Vidié el puerco vaso de cerveza que había frente a mí, en la mesa, y me sentí lleno de vómito, así que hice “Aaaah” y derramé toda la vonosa cala como espuma sobre el suelo. Una de las ptitsas starrias dijo: “Lo que se desperdicia no se quiere». Yo dije:
«Miren, druguitos. Escuchen. Esta noche, digamos, no estoy de humor. No sé cómo ni por qué, pero es así. Ustedes tres sigan su camino, dejándome fuera. Mañana nos encontraremos en el mismo lugar a la misma hora, esperando sentirme como mucho mejor» ;
«Oh”, dijo el Matón, «cuánto lo siento». Pero uno podía videar una especie de resplandor en sus glasos, porque, pensaba, esa noche él iba a estar a cargo. Poder poder, todos quieren como poder. «Es posible posponer hasta mañana», dijo el Matón, «lo que teníamos en mente. En especial lo de crastar las tiendas de la calle Gagarin. Hay botín joroschó allí, drugo, para hacerse con él”.
«No», dije. «No pospongan nada. Contínúen con su propio estilo. Ahora», dije, «me voy». Y me levanté de mi silla.
«¿Adónde?», preguntó Rick.
«Eso no lo sé», dije. «Sólo andar por ahí y dejar que las cosas afloren». Uno podía videar la sorpresa de las viejas bábuchcas ante mi salida, hosco, en lugar de aquel listo y smecante málchico al que recordarán. Pero yo dije: “Ah, al infierno, al infierno y enfilé odinoco hacia la calle.

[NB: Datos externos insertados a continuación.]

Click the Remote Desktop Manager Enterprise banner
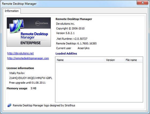 pyautogui.click(x=29, y=32)

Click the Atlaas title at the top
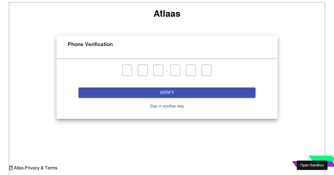tap(167, 13)
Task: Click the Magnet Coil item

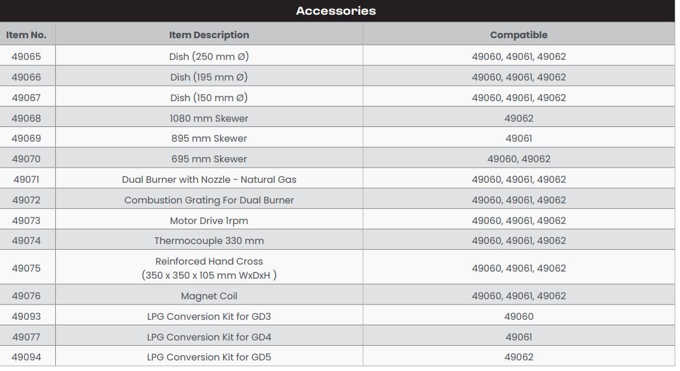Action: click(209, 296)
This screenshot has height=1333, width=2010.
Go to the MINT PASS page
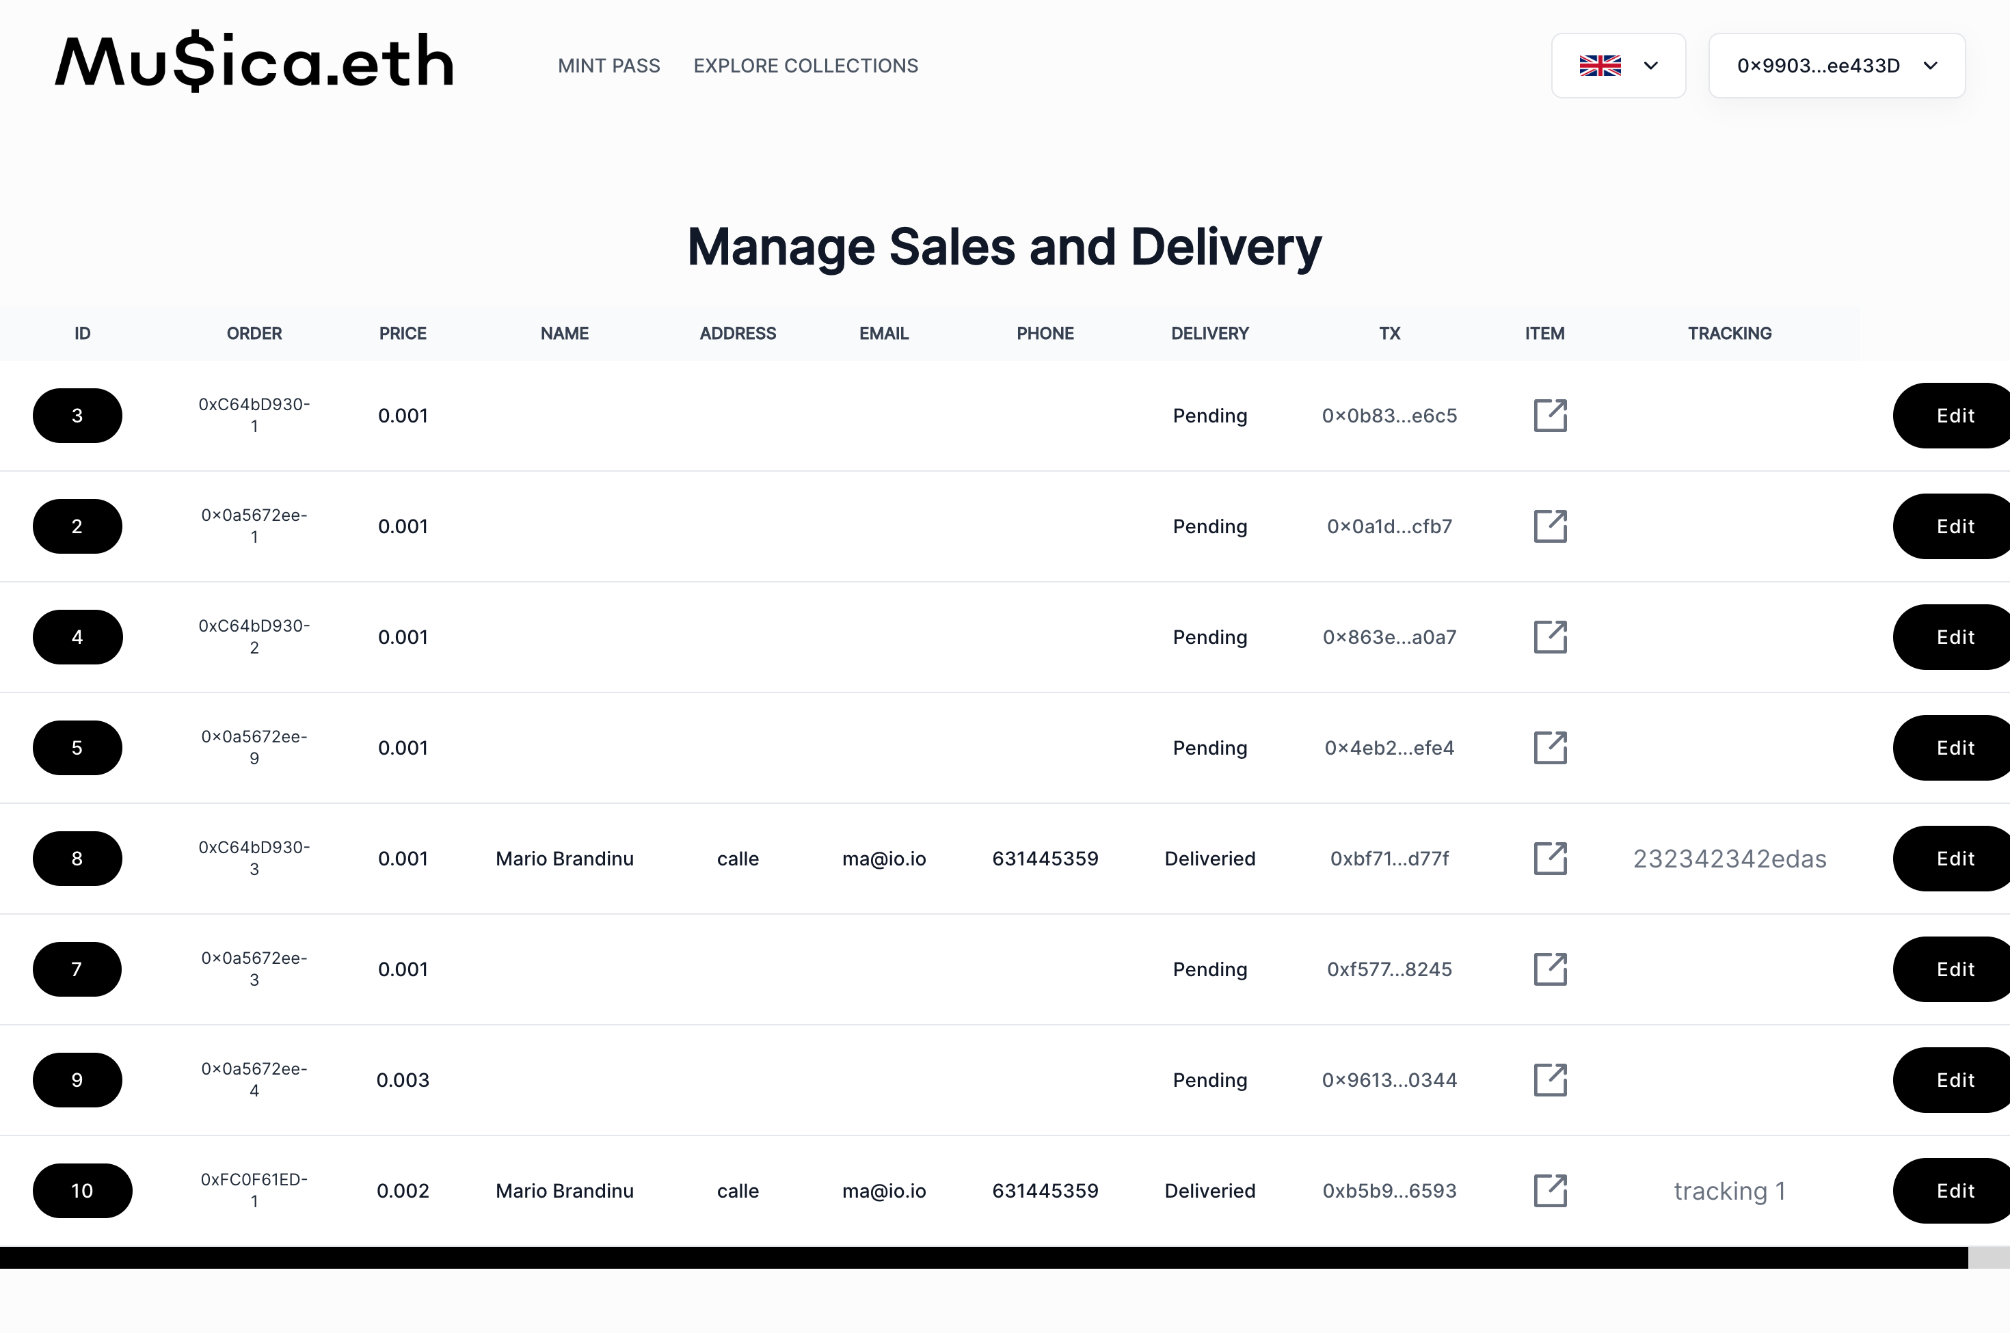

Estaba oscuro y había un viento que cortaba como un nocho, y casi no había transeúntes. Estaban también los patrulleros con sus brutales rozzes en el interior, y de tanto en tanto, en la esquina, se podía videar una pareja de militsos estampados contra el frío y arrojando vapor en el aire hermanos mios. Supongo que el crastar y buena parte de la vieja ultra-violencia estaba muriendo por entonces, con los rozzes tan brutales con aquellos a los que atrapaban, cuando todo se había reducido a una pelea entre desagradables nadsats y los rozzes, para ver quién era más scorro con el nocho, la britba, el garrote, e incluso la pistola. Pero lo que se me ocurría en esos días era que, en realidad, nada me importaba demasiado. Era como si algo suave se estuviera introduciendo en mí, algo a lo que no podía traducir. No sabía lo que quería, en esos días. Incluso la música que me gustaba slusar en mi propia y malanca madriguera era, precisamente, aquella de la que antes me había smecado, hermanos. Yo estaba slusando más canciones románticas, lo que llaman Lieder, apenas una golosa y el piano, muy tranquilo y como quejumbroso, diferente de lo que habían sido esas orquestas bolches conmigo yaciendo en la cama entre los trombones y tinibales. Algo estaba ocurriendo dentro mío, y me preguntaba si se trataría de alguna enfermedad, o si aquello que habían hecho con mi golová iba a convertirme, quizás, en un besuño verdadero.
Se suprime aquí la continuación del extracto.